You are a worrier by nature. You have a lot of your mother in you. There is nothing that will ease your mind except every little confirmation. Hang on to L., ask ALL the questions that you need to. Find support in friends and family and do your best to stay busy. I love you so much! This is the most exciting news of the year and I could cry just thinking about you with that precious angel. You will be the best mother, and I'm sure one of the most nervous mothers, like me. Time to change your blog title, huh? By the way, if you do not have a copy of "What to Expect the First Year" then you need to get one now. It also helps during pregnancy. I was a basketcase when my children were infants and toddlers. Many a call was made to the Poison Control Hotline. I don't know exactly where you are coming from but I do understand anxiety over your child. That's right, YOUR CHILD, you're going to be a Mommy and that's all that matters right now. Look at the facts, the blood work speaks for itself and if you feel like comfirmation just go buy a couple of the over the counter tests. It might make you feel better.
I Love You,
Ruth

Liz said...

I would be petrified in your situation.

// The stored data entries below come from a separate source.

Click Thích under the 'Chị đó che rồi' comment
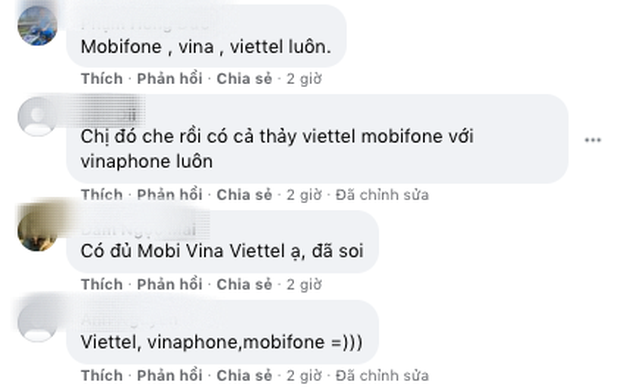Image resolution: width=620 pixels, height=388 pixels. coord(102,195)
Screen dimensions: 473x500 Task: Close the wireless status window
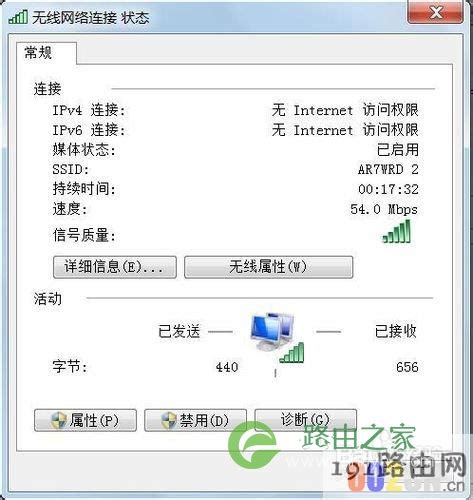[435, 13]
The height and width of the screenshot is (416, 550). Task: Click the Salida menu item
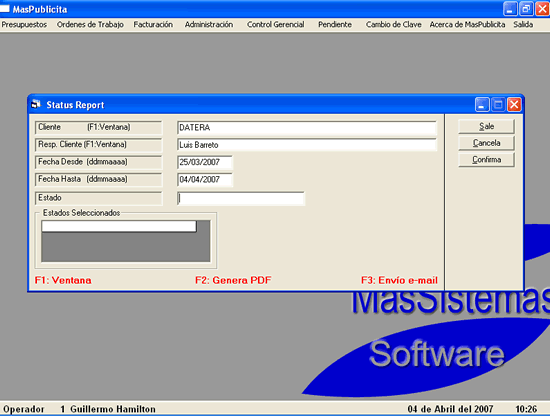[x=523, y=25]
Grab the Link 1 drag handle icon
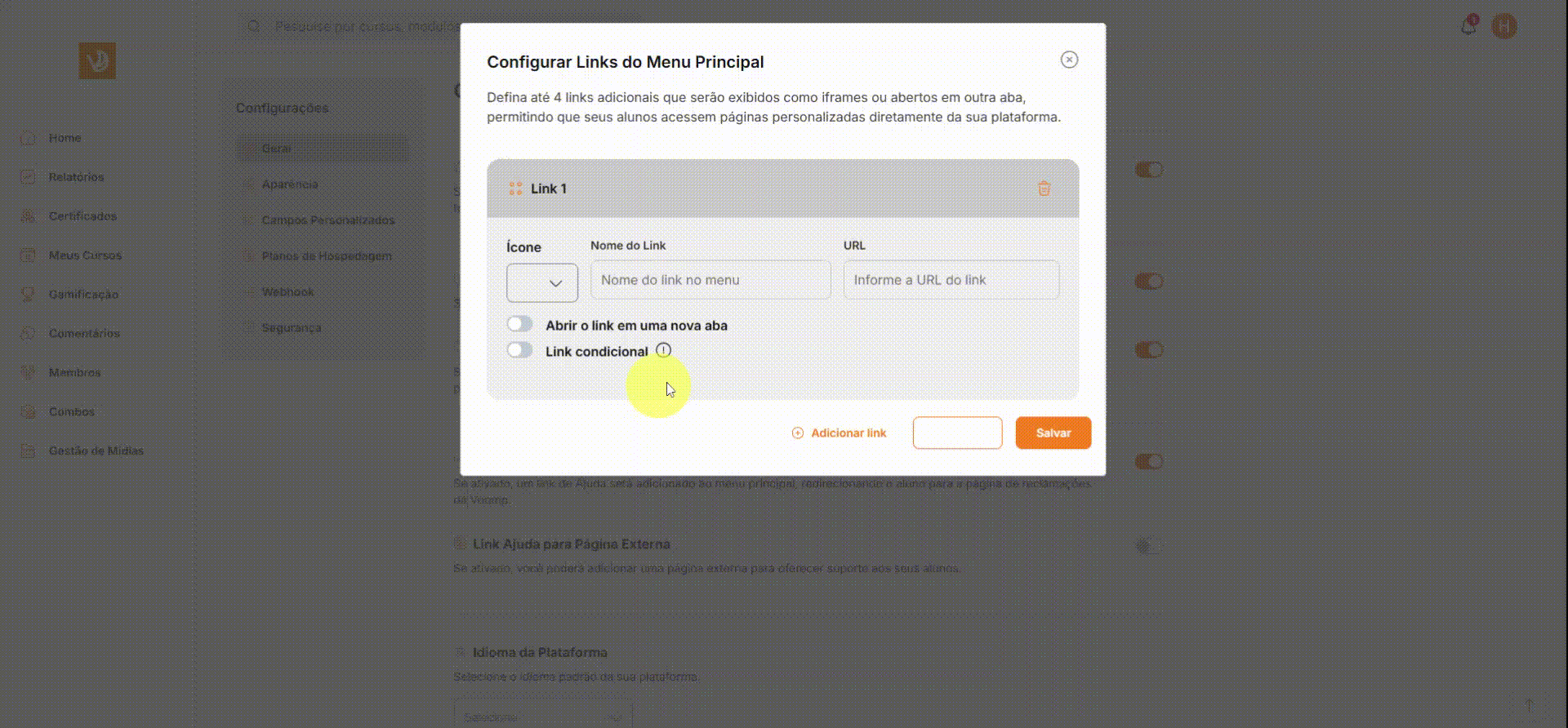 click(515, 189)
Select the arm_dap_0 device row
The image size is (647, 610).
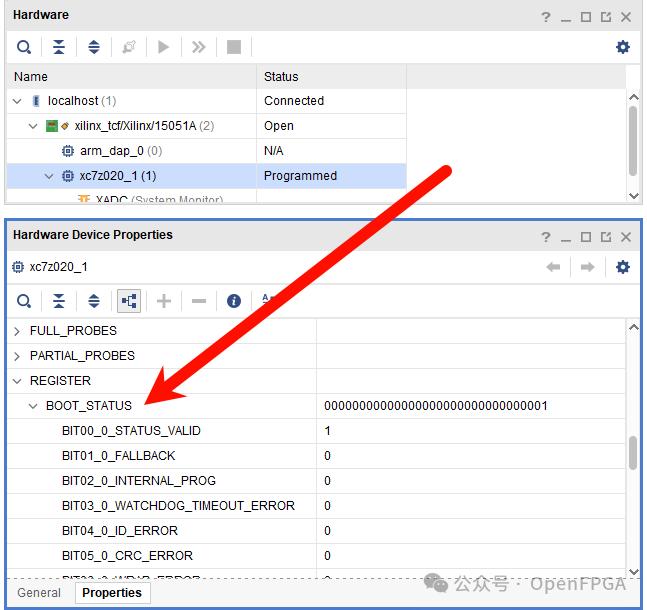tap(111, 151)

I think it is natural for anyone to worry but when getting there in the first place was so hard that is bound to be magnified.

Take care.

Courtney said...

Well I dont have any advice cause I worried from the time I peed on the stick until hmmm... still am!! Even after every u/s and every appt- I still worry! I guess it comes with being a mommy... don't know for sure but I am taking a stab at it!! Next you'll worry about other stuff like I am now- like carseats, and how to pay for stuff and when when they tell me they hate me for the first time... will I like who they want to date? What about who'll they''ll marry? OMG I dont even know their names yet? Crap!!

just me said...

It is natural to worrry.....and it is okay. It must be so very hard to stay calm and I think this is going to be a very long 2ww for you. And if it makes feel better to blame the hormones.....blame away:-) SIL has her u/s scheduled for the 9th, so I am praying for both of you. As for me.....not this month........it is a long story, but I think God has other plans for me right now.

I'm praying right now!

Jane G said...

It's perfectly natural to worry during pregnancy. I did in the past and I'm sure I will again if I ever get pregnant. I wish I had some advice for taking your mind off it, but I never discovered any good methods when I was there myself. Maybe just had it over to the Big Guy Upstairs!